- _取り組む課題_
以下の行から、文字列「icon」を含む行をすべて抜き出してください。
___ 入力データ ___
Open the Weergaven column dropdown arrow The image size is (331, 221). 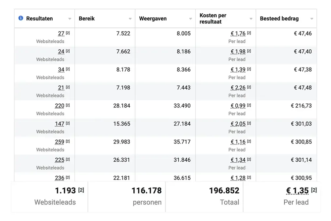(x=190, y=19)
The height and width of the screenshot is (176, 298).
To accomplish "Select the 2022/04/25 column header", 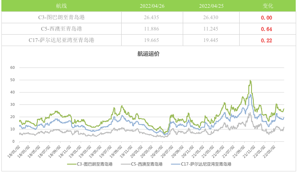I will (x=211, y=6).
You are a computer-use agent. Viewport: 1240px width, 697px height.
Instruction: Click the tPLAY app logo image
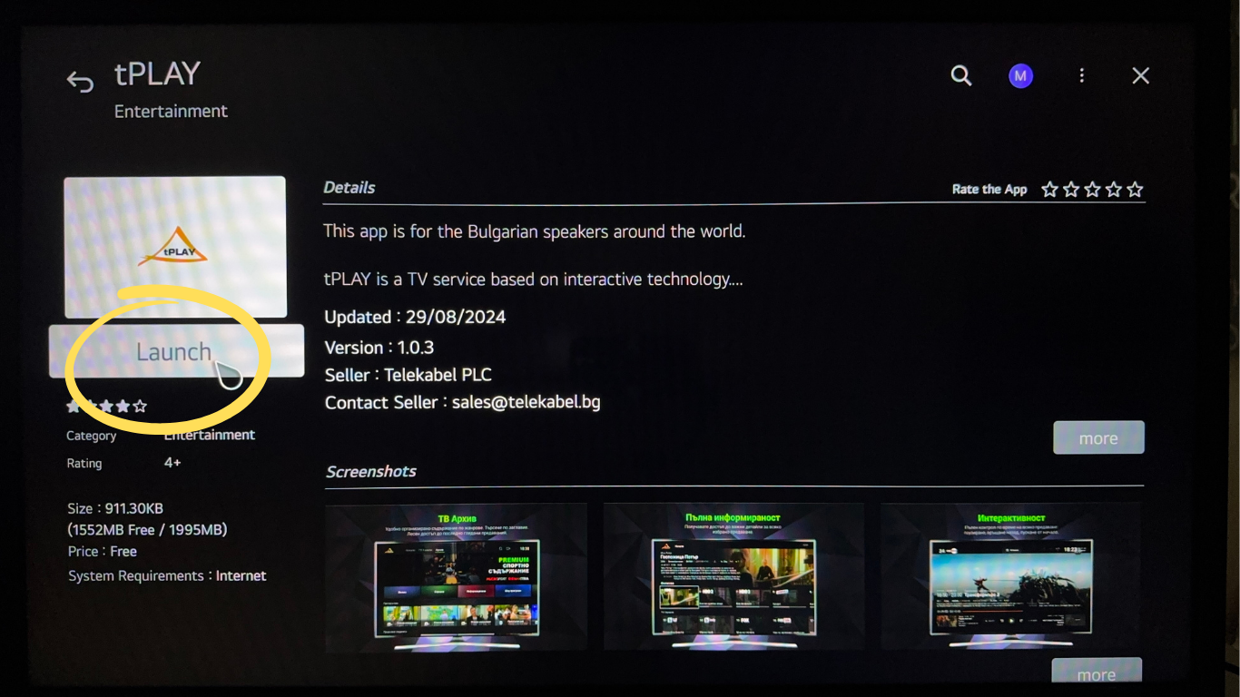[x=174, y=247]
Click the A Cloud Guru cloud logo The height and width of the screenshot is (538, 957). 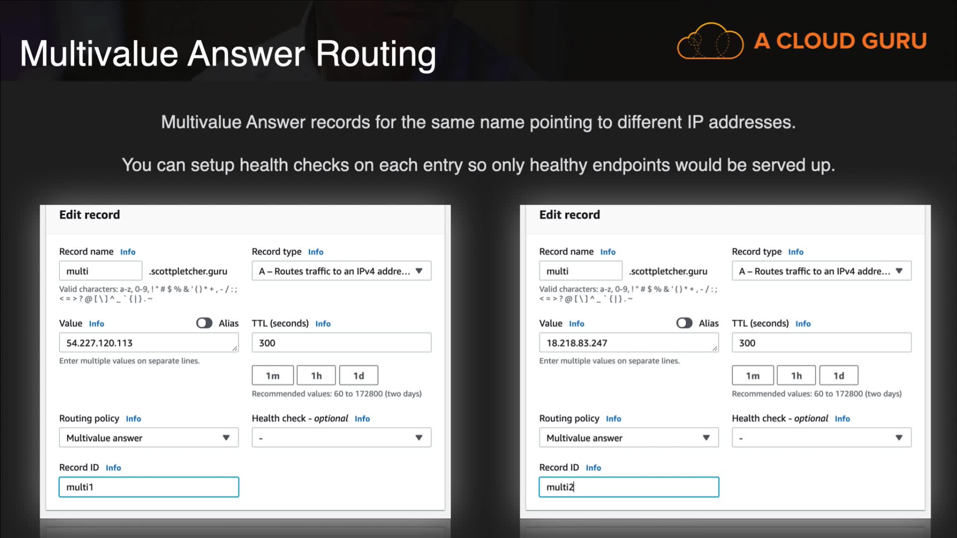point(710,41)
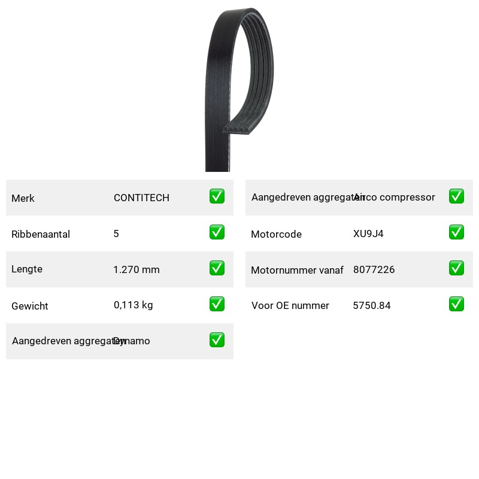
Task: Click the Merk label
Action: 23,198
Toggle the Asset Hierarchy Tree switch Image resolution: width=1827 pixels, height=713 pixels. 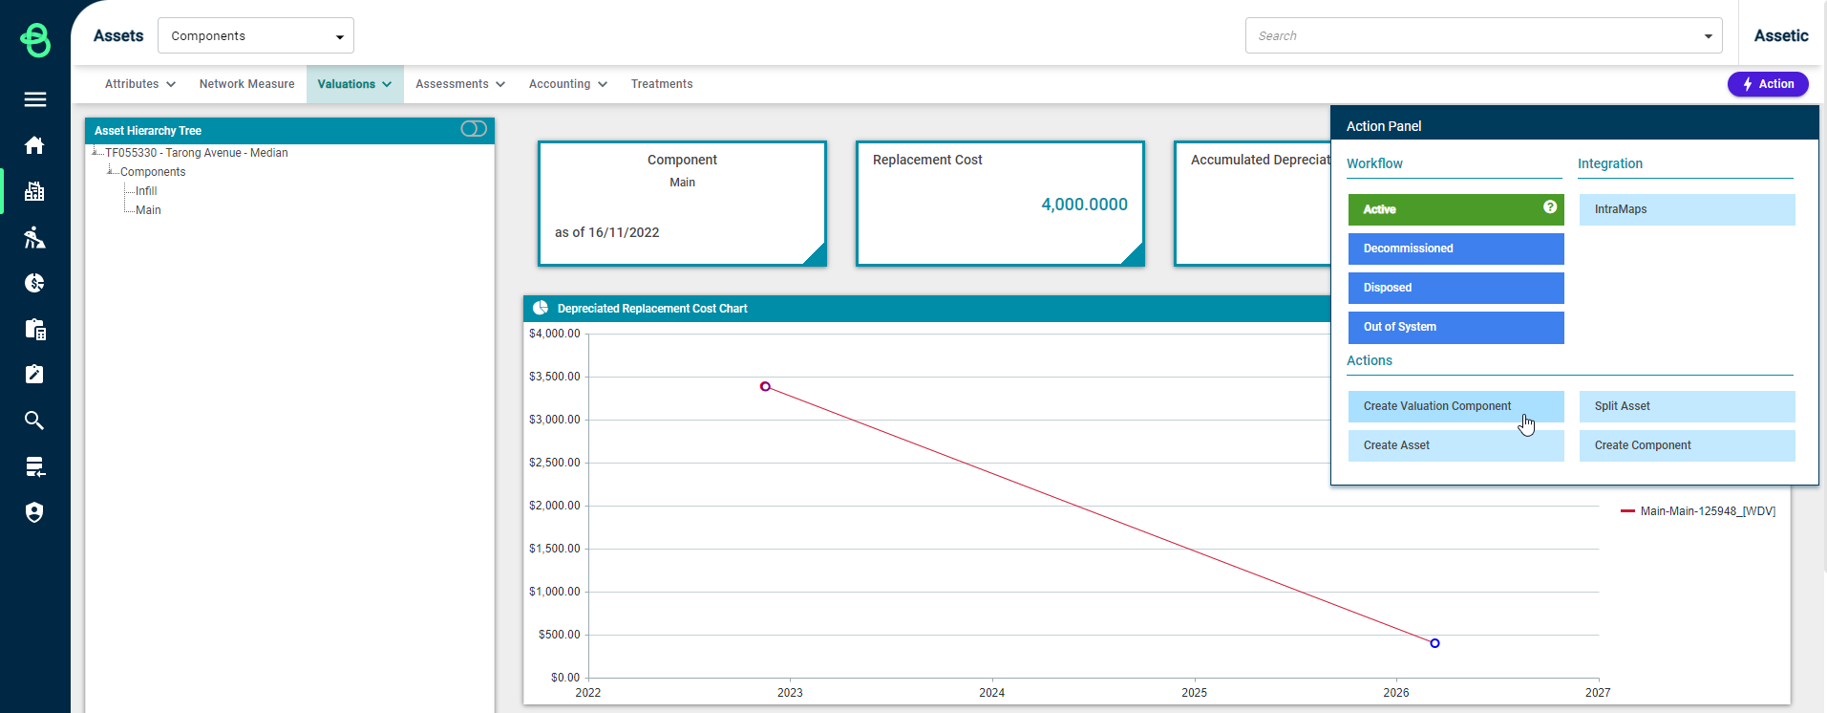click(474, 129)
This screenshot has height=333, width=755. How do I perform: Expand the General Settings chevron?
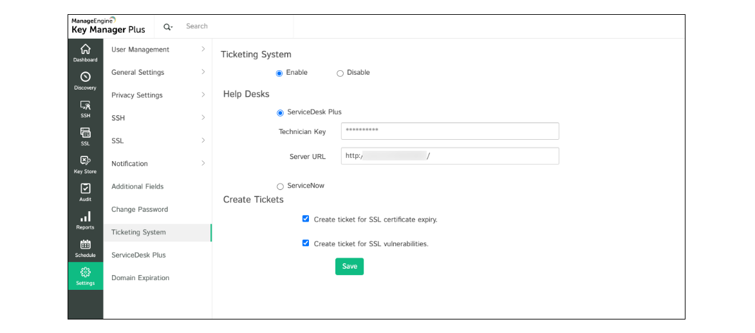coord(203,72)
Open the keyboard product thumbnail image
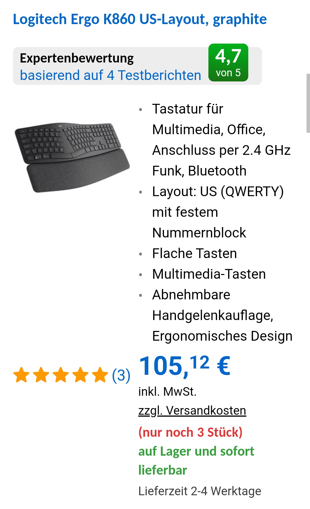 [72, 157]
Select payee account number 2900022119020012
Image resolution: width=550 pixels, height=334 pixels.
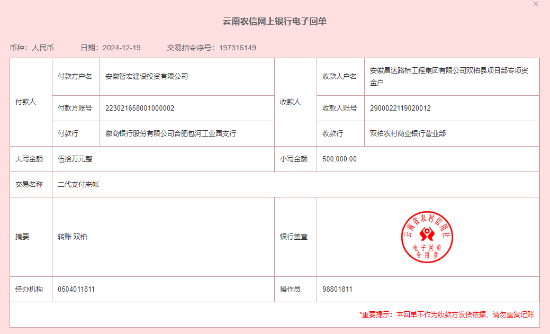coord(400,109)
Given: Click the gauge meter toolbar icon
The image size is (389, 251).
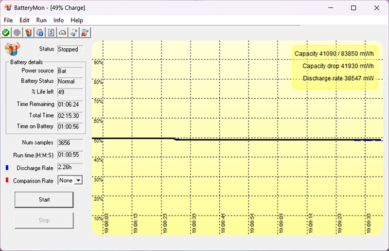Looking at the screenshot, I should point(62,33).
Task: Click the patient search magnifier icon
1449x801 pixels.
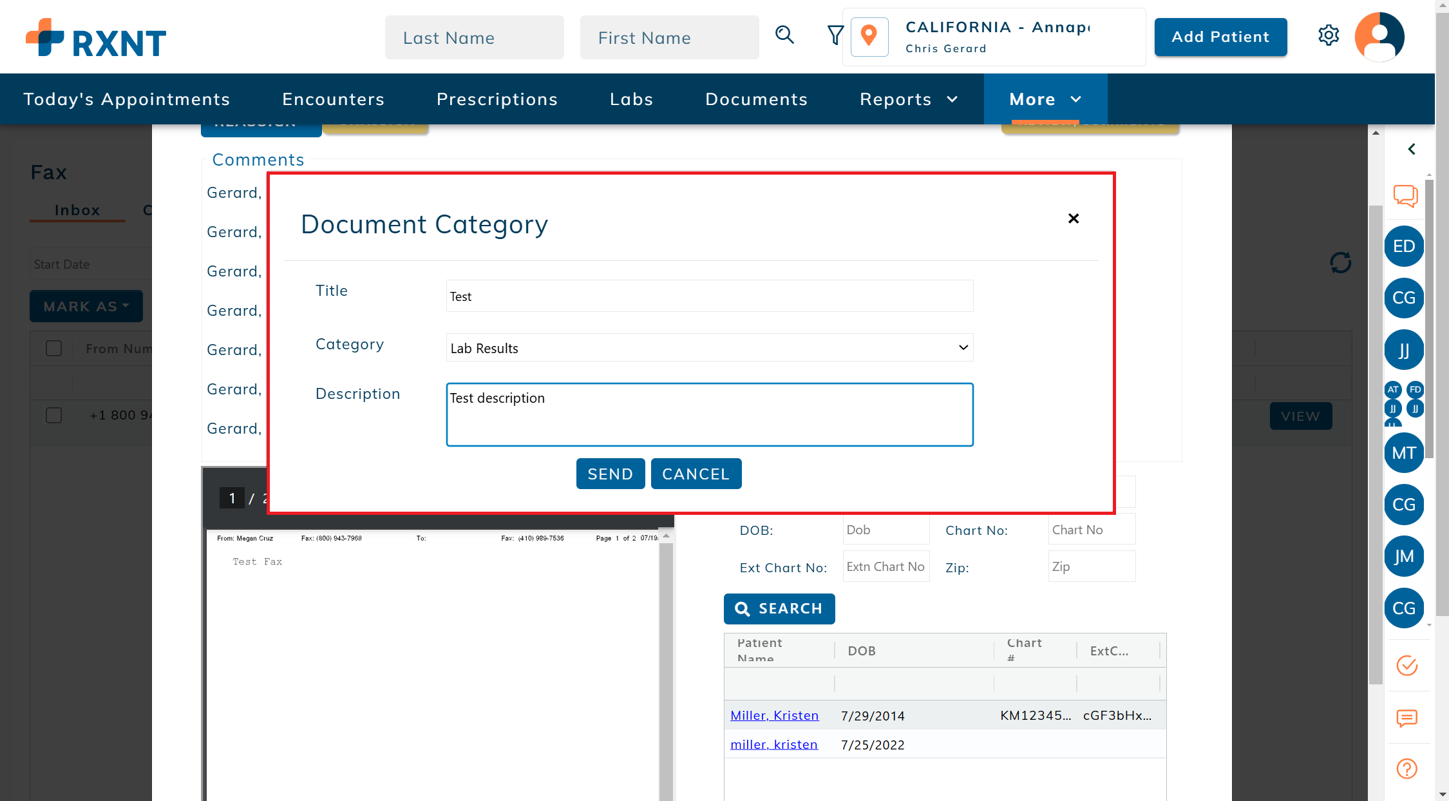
___
- _完成した解答_
Given: Click the gauge meter toolbar icon
Task: Click the patient search magnifier icon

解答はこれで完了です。